Sul riferimento europeo del governo non ci sono dubbi. Nel NaDef, inoltre, si sottolinea che la strategia del governo è di lungo termine, dopo una fase complessa in cui «i ricorrenti dubbi sull'adesione alla moneta unica da parte di alcuni esponenti politici hanno contribuito a ridurre la fiducia degli investitori» nei titoli italiani. Chi compra i nostri titoli (circa 400 miliardi di rinnovi all'anno), infatti, prende a riferimento della sostenibilità del debito pubblico il rispetto delle regole europee. Quando questo avviene, lo spread scende, mentre le frizioni con l'Europa lo fanno salire. Le minacce di Salvini, quando era al governo, di fare una manovra interamente in deficit da 50 miliardi, infischiandosene dei vincoli europei, aveva fatto salire lo spread sino a 300 punti base. Col nuovo governo giallo-rosso, invece, che si è impegnato a garantire il rispetto dei vincoli europei, lo spread oscilla ora tra 130-140 punti. Su base annuale, 150 punti di spread in meno significano un risparmio di interessi pagati sul debito pubblico nel prossimo anno di circa 6 miliardi, di cui si potrà tenere conto nella formulazione della prossima manovra finanziaria.

Nella NaDef, il governo si è impegnato a disattivare completamente l'incremento dell'Iva per 23,1 miliardi nel 2020, utilizzando 14 miliardi di flessibilità (in deficit) concessi dalla Ue e 7 miliardi di lotta all'evasione fiscale, nonché ad avviare una prima riduzione del cuneo fiscale sul lavoro. Tuttavia, manca una credibile strategia di riduzione del debito, che è la vera palla al piede dell'economia italiana, perché impedisce una crescita soddisfacente del reddito (prevista in +0,1 nel 2019 e +0,6% nel 2020). Sarebbe più opportuno che la riduzione dell'Iva avvenisse, almeno in parte, anche attraverso una rimodulazione delle aliquote (lasciando cioè che per alcune categorie di beni l'Iva possa salire), cosa che da un lato alleggerirebbe gli incrementi della stessa Iva previsti per il 2021 e allo stesso tempo renderebbe più credibile il sentiero di riduzione, sia pure graduale, del rapporto debito/Pil. Quest'ultimo, infatti, al lordo della quota italiana ai prestiti Ue e al Meccanismo europeo di stabilità (Esm) di 58,2 miliardi, è previsto in aumento dal 134,8% del Pil nel 2018 al 135,7% nel 2020, quasi un intero punto percentuale in un solo anno.

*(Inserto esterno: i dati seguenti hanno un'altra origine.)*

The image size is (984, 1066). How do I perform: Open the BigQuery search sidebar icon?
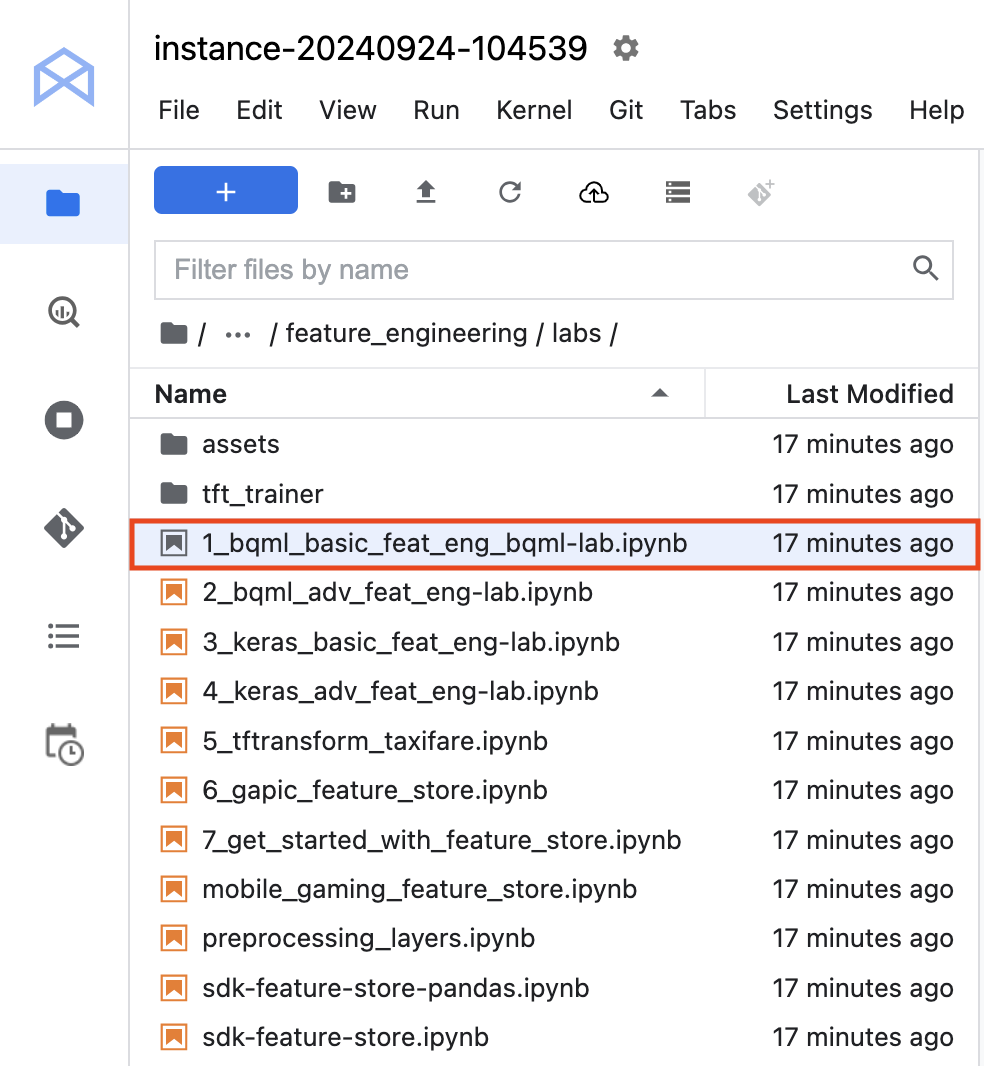64,312
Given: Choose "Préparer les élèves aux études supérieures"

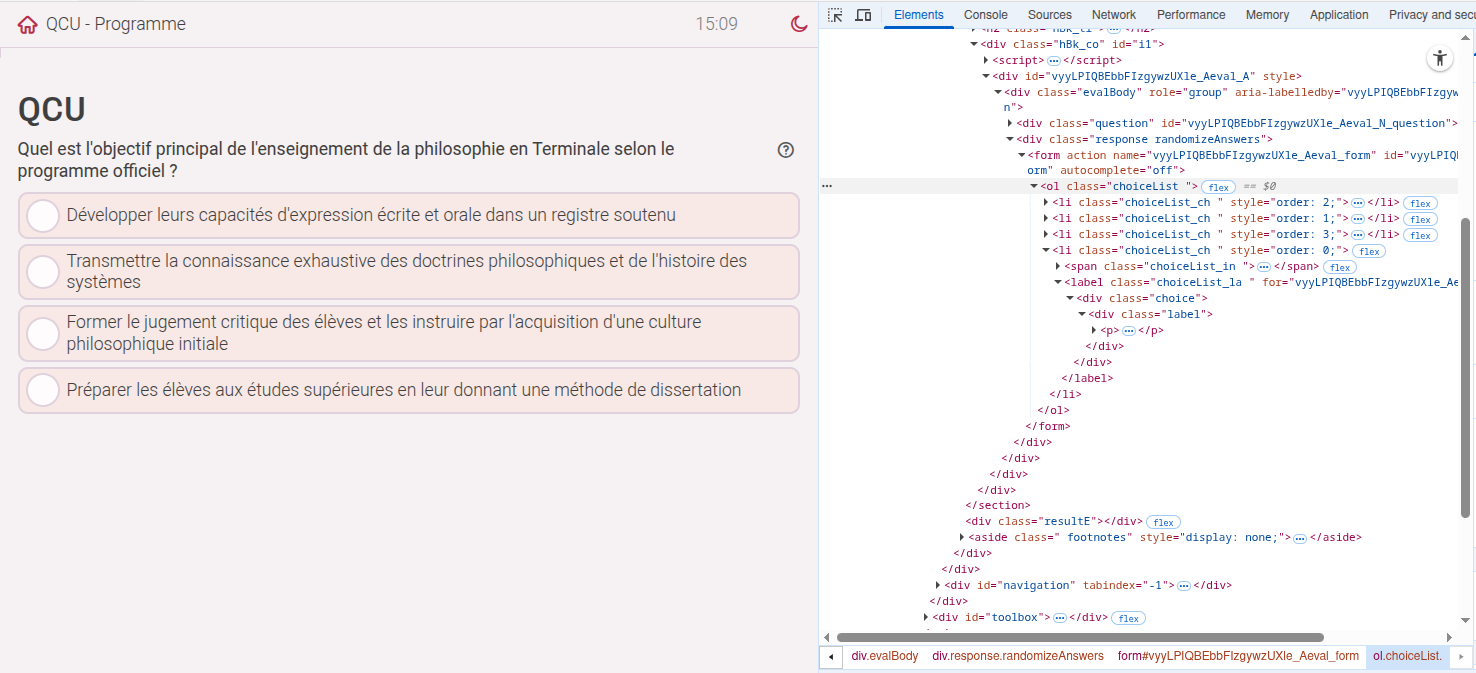Looking at the screenshot, I should pos(43,390).
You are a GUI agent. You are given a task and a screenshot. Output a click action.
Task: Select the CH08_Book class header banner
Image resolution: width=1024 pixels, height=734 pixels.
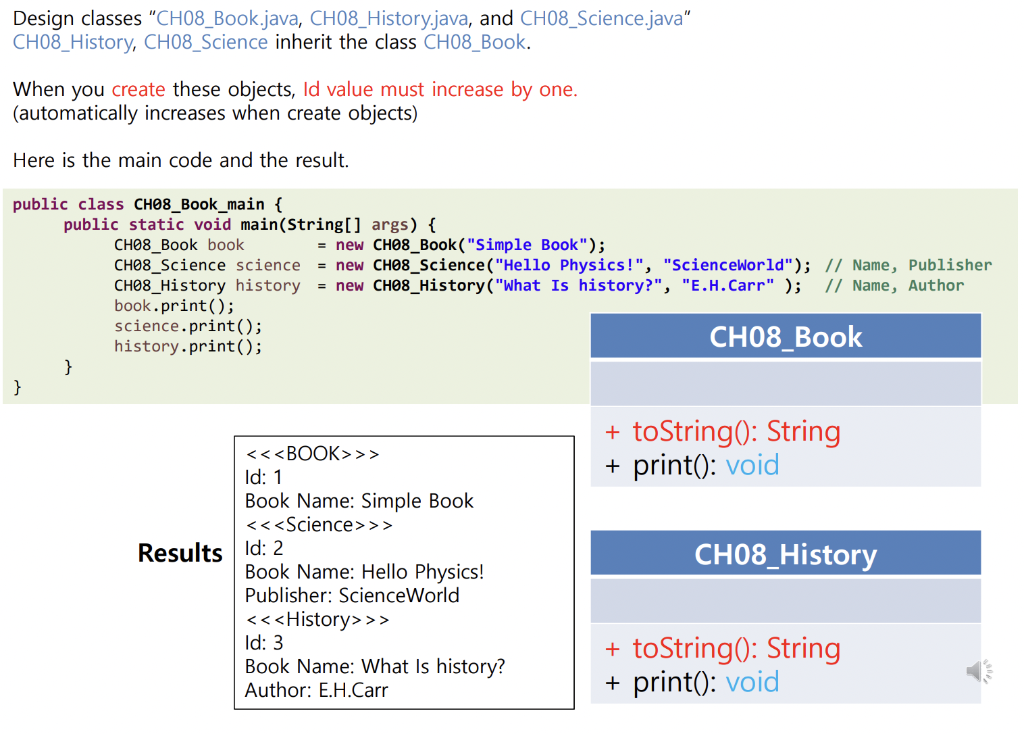(x=785, y=336)
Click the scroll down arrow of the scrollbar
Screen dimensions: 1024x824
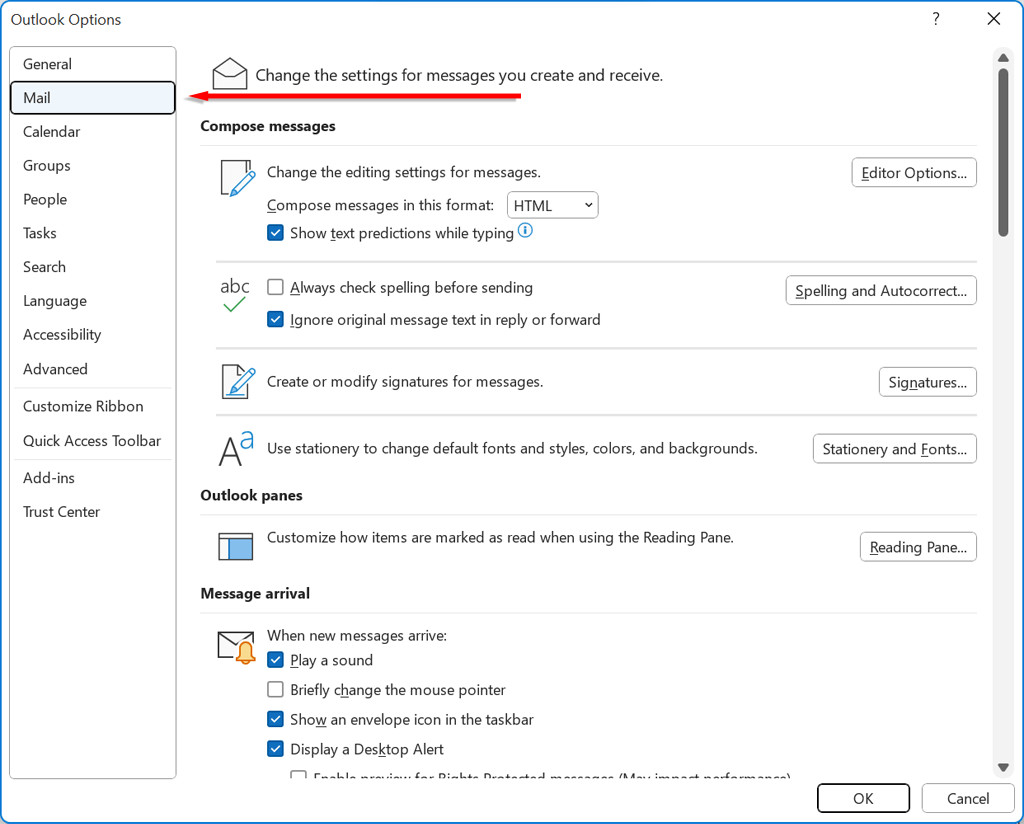pyautogui.click(x=1003, y=767)
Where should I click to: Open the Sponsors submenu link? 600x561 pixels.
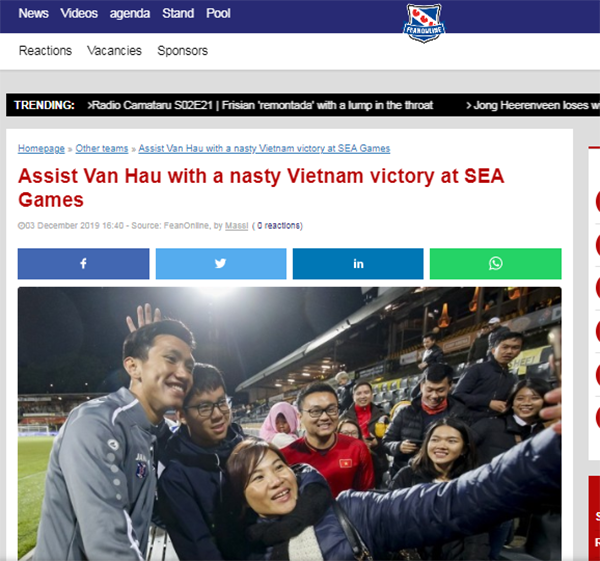pyautogui.click(x=183, y=51)
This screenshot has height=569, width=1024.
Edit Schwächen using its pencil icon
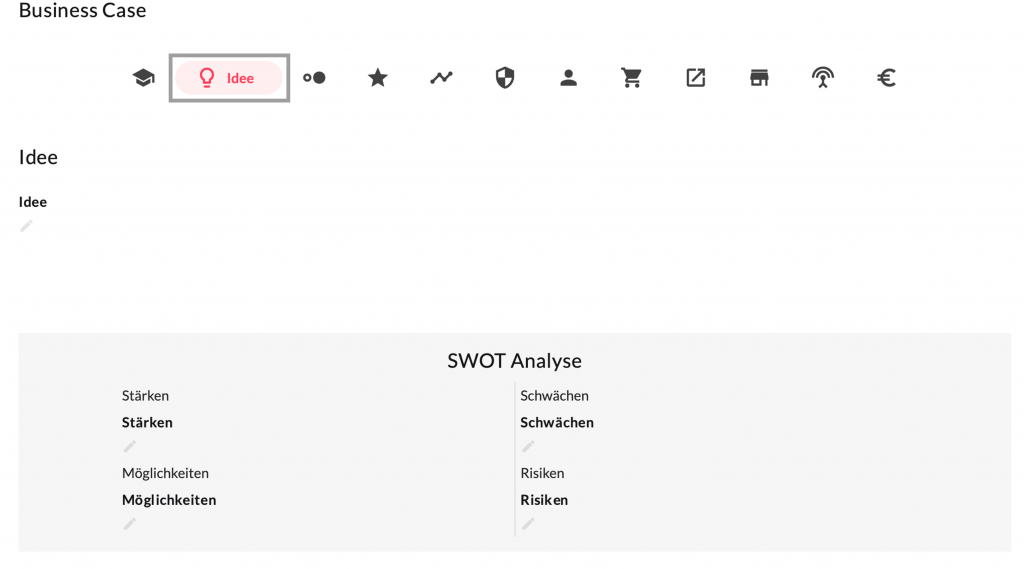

È facile dire che il carattere espansivo della manovra, condensato anche dallo slogan "meno tasse per tutti", come se vivessimo nel Paese dei balocchi, non aiuterà a mantenere la stabilità finanziaria del nostro debito pubblico nei prossimi anni, soprattutto se, come purtroppo si prevede, c'è in vista l'arrivo di una nuova recessione internazionale.